幕末の大事件、一気に明治維新への流れとなった有名な桜田門外の変は、多くの映画化、ドラマ化がされていますが、殺害された井伊直弼(いいなおすけ)が住んでいたのが彦根藩井伊家上屋敷。門前には桜の井、柳の井という有名な井戸もあって、広重などの錦絵にも数多く描かれています。

歌川広重『江戸勝景 桜田外の図』(川正版)


右側の濠は現在の桜田濠。当時は弁慶堀と呼ばれていました。内堀通りがのどかだった時代です。
彦根藩井伊家上屋敷の赤門の右下に井戸の釣瓶(つるべ)が描かれていますが、これが桜の井です。

歌川広重『江戸名所 外桜田弁慶堀』(山甚版)


雪化粧となった弁慶堀(現・桜田濠)と彦根藩井伊家上屋敷。桜の井の釣瓶も雪が積もっています。
桜田門外の変も西暦だと3月24日ですが、雪の降りしきる日だったことがわかっています。
この錦絵が描かれたのは桜田門外の変以前です。

歌川広重『江戸名所百景 外桜田弁慶堀糀町』(魚栄版)


幕末の1856(安政3)年の刊。桜の井が彦根藩井伊家上屋敷・赤門の右下に描かれていますが、濠沿いにさらに歩いた先に、柳の木が描かれています。
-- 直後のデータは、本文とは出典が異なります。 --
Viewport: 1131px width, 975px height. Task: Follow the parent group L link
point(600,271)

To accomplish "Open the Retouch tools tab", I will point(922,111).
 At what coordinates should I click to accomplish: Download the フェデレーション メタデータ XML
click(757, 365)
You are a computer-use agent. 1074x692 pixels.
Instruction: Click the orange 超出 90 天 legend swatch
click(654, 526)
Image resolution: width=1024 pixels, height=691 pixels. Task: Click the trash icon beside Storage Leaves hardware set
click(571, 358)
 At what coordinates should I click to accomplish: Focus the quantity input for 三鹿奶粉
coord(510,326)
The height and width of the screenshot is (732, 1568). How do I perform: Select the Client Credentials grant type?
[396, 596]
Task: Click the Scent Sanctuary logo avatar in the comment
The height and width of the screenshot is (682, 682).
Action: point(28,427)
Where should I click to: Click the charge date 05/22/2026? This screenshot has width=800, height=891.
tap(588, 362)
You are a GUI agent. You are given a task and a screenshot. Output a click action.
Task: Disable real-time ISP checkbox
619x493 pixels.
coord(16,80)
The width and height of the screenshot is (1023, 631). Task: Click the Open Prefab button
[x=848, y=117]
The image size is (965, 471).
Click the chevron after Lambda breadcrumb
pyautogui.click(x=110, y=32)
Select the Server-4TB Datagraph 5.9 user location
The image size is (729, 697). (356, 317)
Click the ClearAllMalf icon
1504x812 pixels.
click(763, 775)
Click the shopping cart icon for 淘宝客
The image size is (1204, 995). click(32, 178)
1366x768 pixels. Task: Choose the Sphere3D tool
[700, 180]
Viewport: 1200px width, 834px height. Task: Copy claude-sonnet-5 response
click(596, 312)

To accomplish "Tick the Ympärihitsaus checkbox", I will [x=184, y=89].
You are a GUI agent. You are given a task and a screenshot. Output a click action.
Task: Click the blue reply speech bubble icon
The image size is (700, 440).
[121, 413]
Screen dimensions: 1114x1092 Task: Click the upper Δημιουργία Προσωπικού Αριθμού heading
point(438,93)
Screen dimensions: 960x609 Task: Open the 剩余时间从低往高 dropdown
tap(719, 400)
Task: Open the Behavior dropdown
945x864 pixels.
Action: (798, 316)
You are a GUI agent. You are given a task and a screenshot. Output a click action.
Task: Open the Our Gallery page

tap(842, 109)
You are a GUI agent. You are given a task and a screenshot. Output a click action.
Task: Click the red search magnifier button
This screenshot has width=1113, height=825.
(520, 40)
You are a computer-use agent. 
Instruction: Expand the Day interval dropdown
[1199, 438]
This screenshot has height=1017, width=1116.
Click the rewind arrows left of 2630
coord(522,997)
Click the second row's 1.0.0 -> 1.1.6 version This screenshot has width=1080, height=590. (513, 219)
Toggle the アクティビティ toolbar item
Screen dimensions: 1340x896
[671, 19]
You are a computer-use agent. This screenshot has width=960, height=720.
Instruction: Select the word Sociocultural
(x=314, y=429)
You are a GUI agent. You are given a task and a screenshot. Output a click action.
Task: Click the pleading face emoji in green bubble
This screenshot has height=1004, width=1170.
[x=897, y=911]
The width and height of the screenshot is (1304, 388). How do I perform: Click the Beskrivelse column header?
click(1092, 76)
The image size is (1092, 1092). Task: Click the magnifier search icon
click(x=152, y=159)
そこが柳の井で、建物は彦根藩の番所と推測できます。
桜の井があったのは、現在の国会前交差点、東京メトロ有楽町線・桜田門駅あたりです。
内堀通りが拡幅されて、現在は旧彦根藩井伊家上屋敷内にあたる国会前庭・北庭に移されています。

歌川広重『江戸名勝図会 桜田』


この広重の絵にもしっかりと柳と井戸が描かれています。また左上にわざわざ柳の井と桜の井の紹介も。
柳の井は今も桜田濠の濠の土手にありますが、立ち入り禁止エリアになっています。

歌川広重『東都三十六景 外さくら田』(相ト版)


こちらはほぼ同じアングルで冬枯れのシーン。
江戸時代にはこのあたりがなかなかの景勝地だったことがわかります。